*** Block opens ***
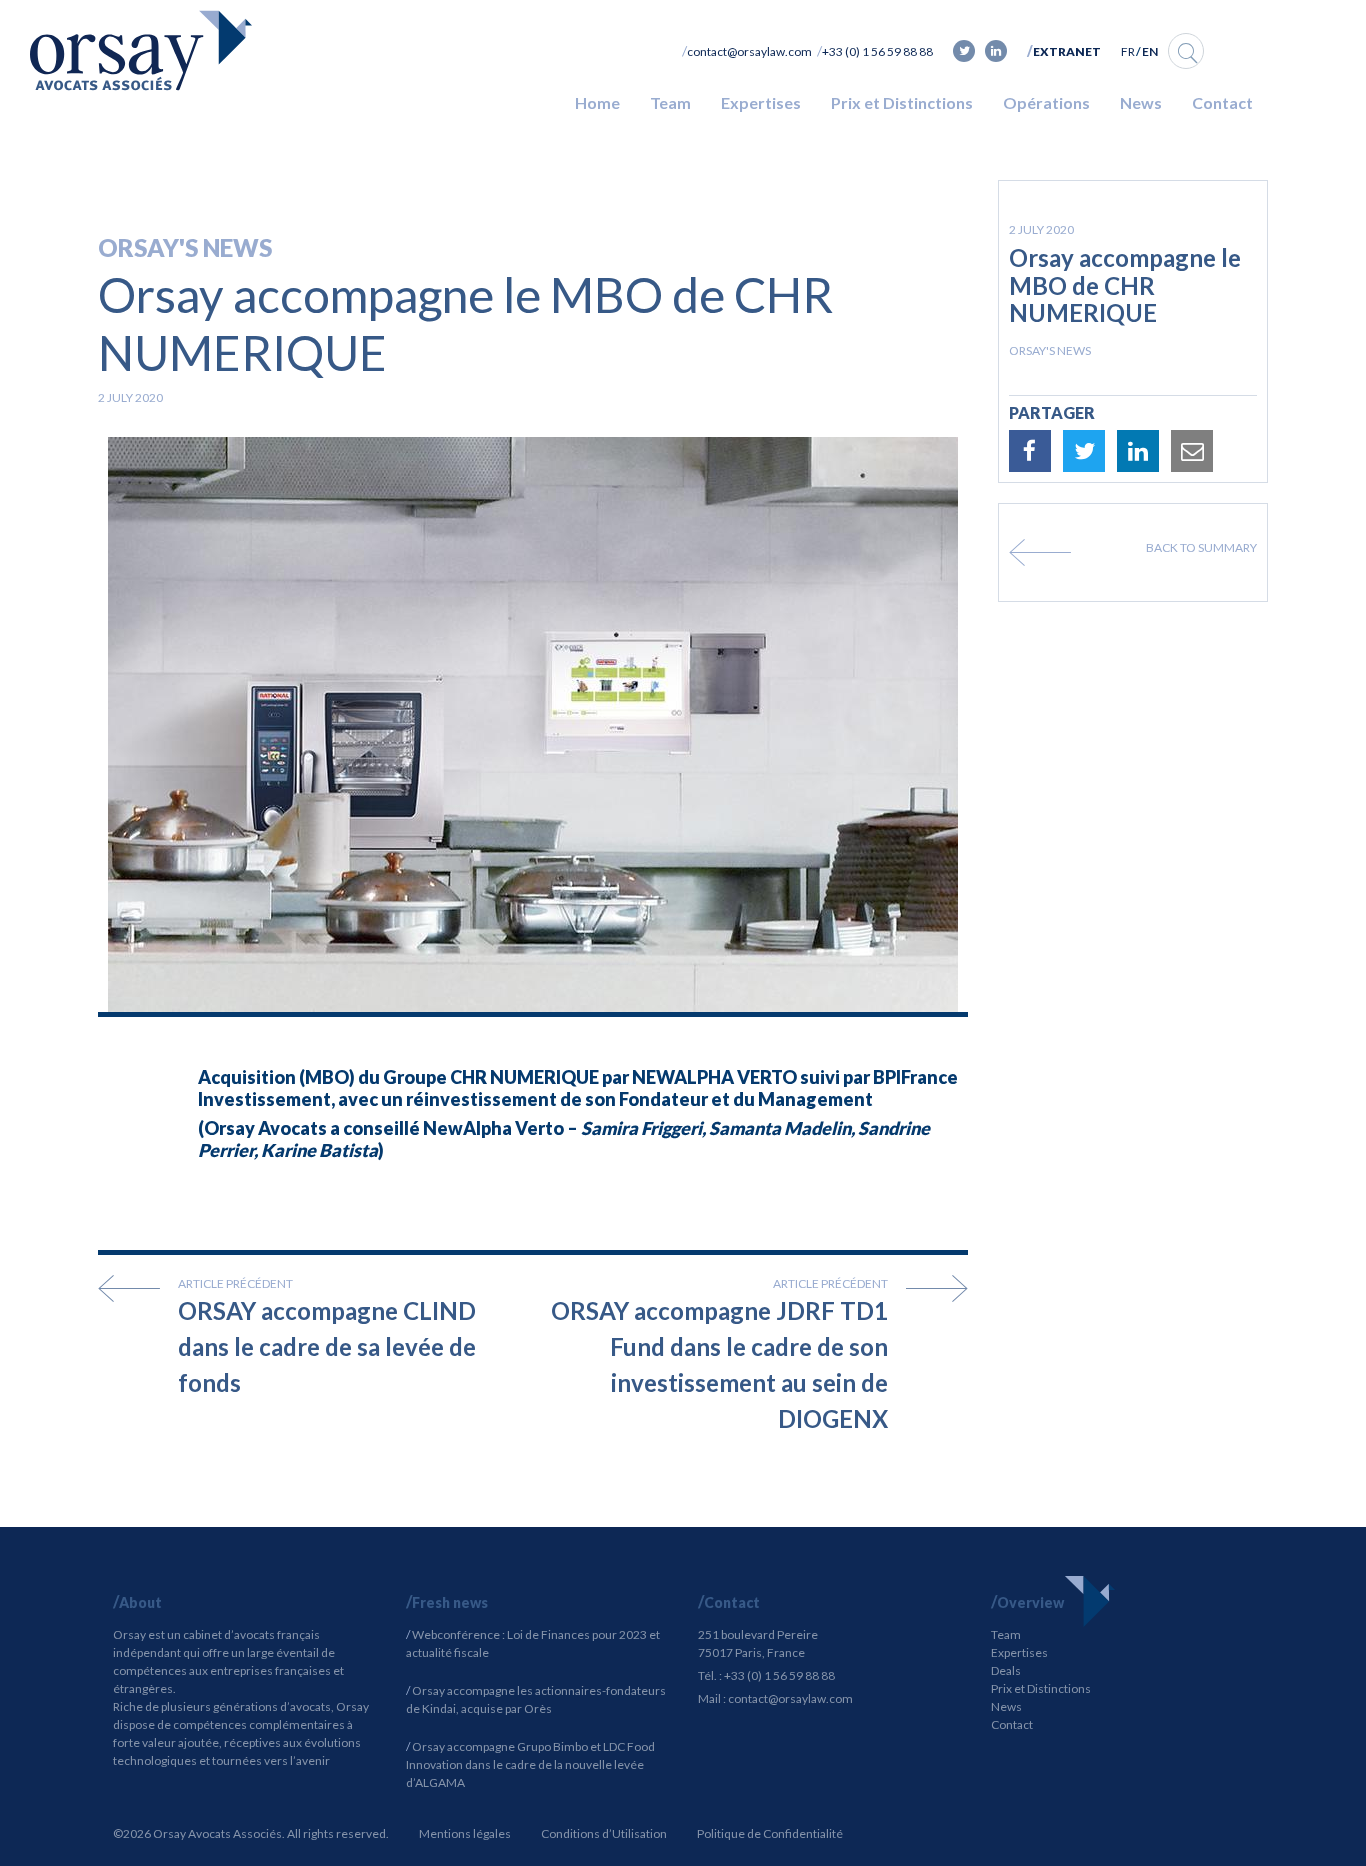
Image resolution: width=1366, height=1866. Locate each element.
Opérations (1046, 102)
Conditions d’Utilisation (604, 1833)
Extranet (1067, 51)
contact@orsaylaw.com (749, 51)
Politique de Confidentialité (770, 1833)
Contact (1222, 102)
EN (1150, 51)
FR (1128, 51)
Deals (1006, 1670)
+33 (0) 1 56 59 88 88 (877, 51)
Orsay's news (185, 247)
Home (597, 102)
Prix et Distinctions (902, 102)
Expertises (761, 102)
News (1141, 102)
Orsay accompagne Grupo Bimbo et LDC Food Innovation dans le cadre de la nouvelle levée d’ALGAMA (530, 1764)
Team (670, 102)
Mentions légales (465, 1833)
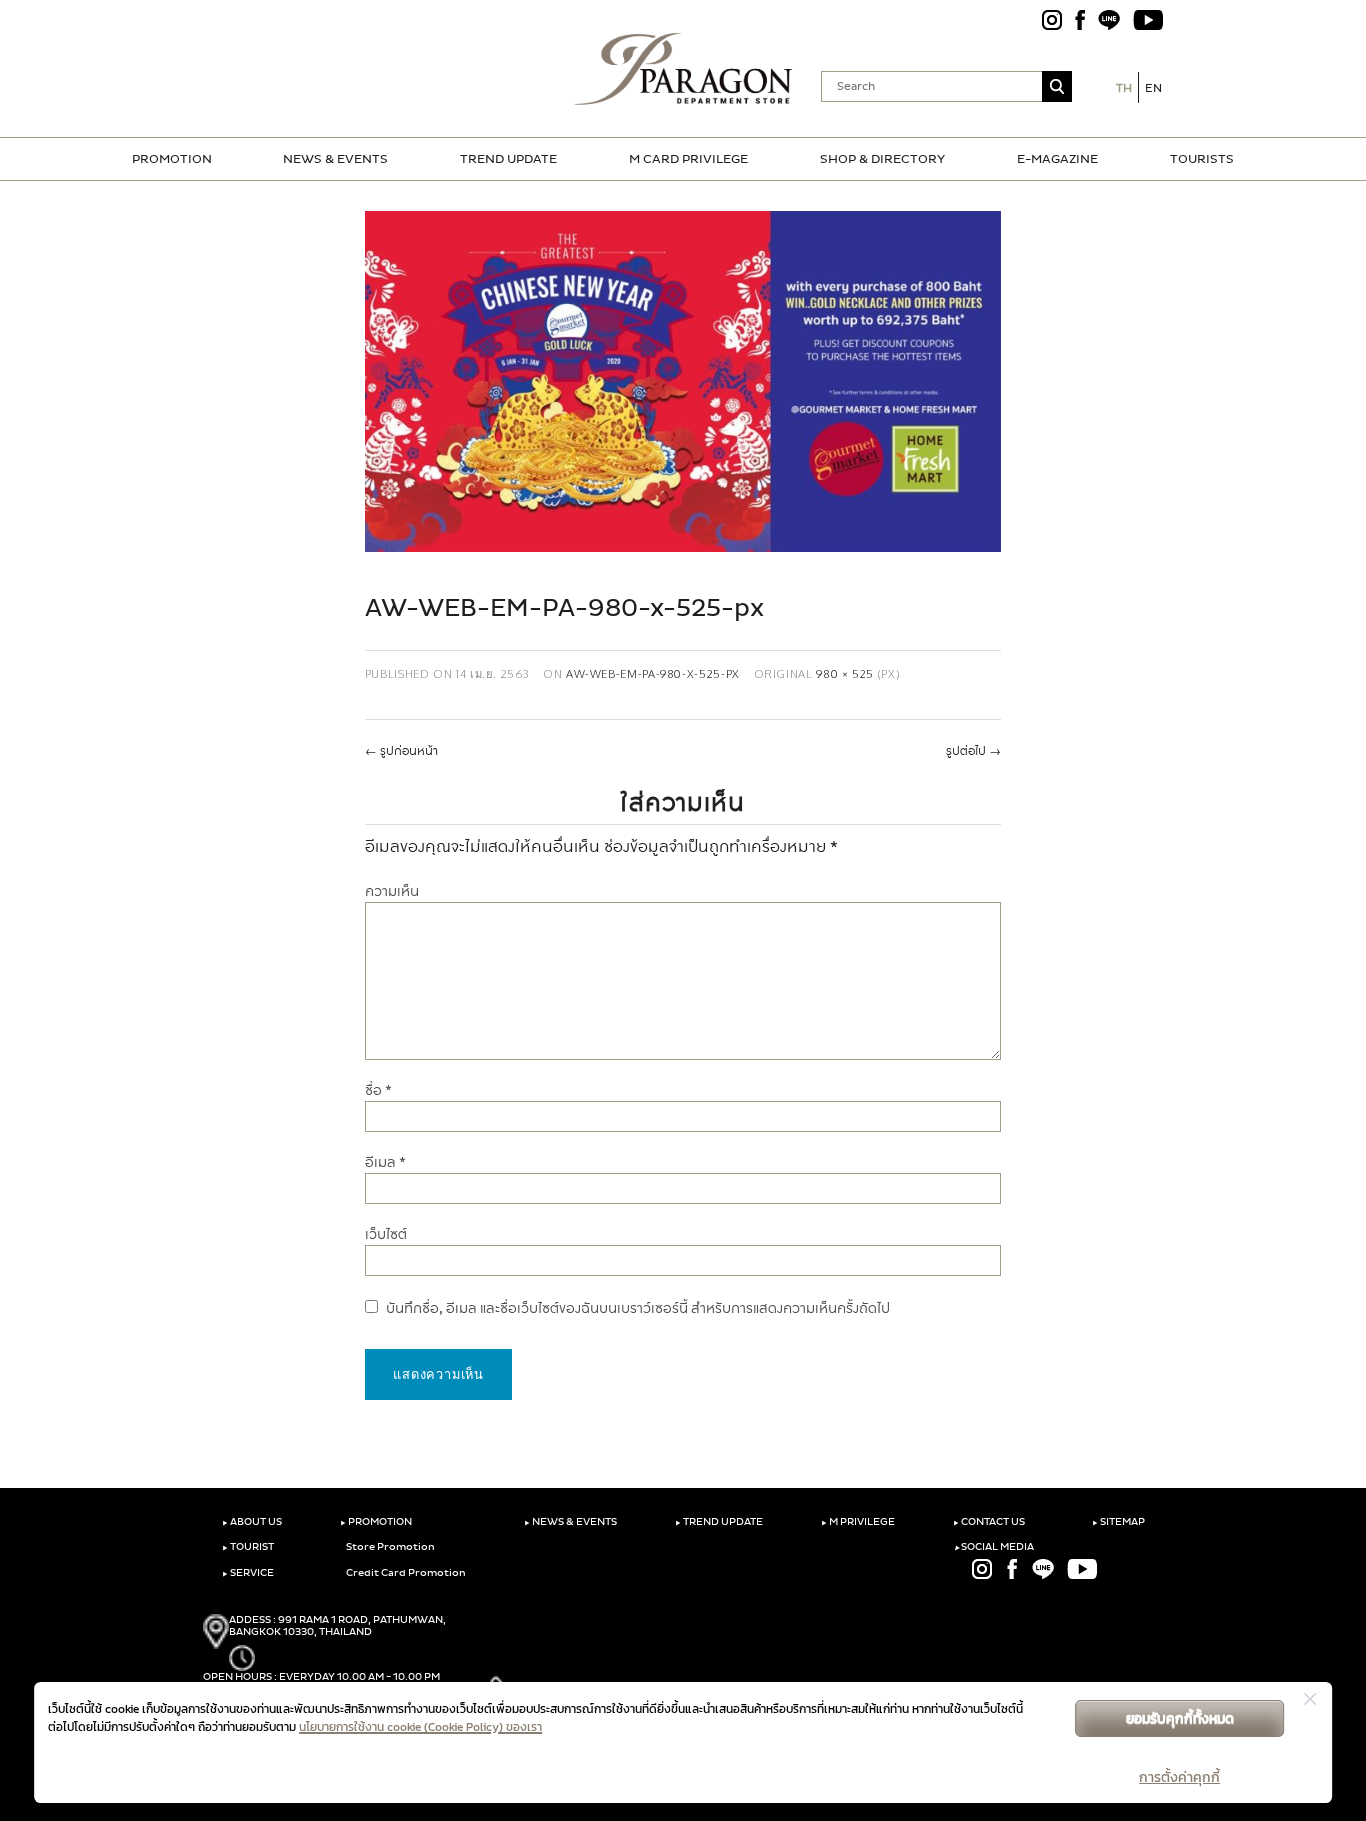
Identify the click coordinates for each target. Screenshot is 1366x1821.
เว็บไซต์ (386, 1234)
*** Block closes ***
**Exercise details:**
The data above must be written out again word for word, without its pictures.

**Task solution:**
Image resolution: width=1366, height=1866. Locate each element.
Opérations (1046, 102)
Conditions d’Utilisation (604, 1833)
Extranet (1067, 51)
contact@orsaylaw.com (749, 51)
Politique de Confidentialité (770, 1833)
Contact (1222, 102)
EN (1150, 51)
FR (1128, 51)
Deals (1006, 1670)
+33 (0) 1 56 59 88 88 (877, 51)
Orsay's news (185, 247)
Home (597, 102)
Prix et Distinctions (902, 102)
Expertises (761, 102)
News (1141, 102)
Orsay accompagne Grupo Bimbo et LDC Food Innovation dans le cadre de la nouvelle levée d’ALGAMA (530, 1764)
Team (670, 102)
Mentions légales (465, 1833)
Identify the click coordinates for each target. Screenshot is 1366x1821.
เว็บไซต์ (386, 1234)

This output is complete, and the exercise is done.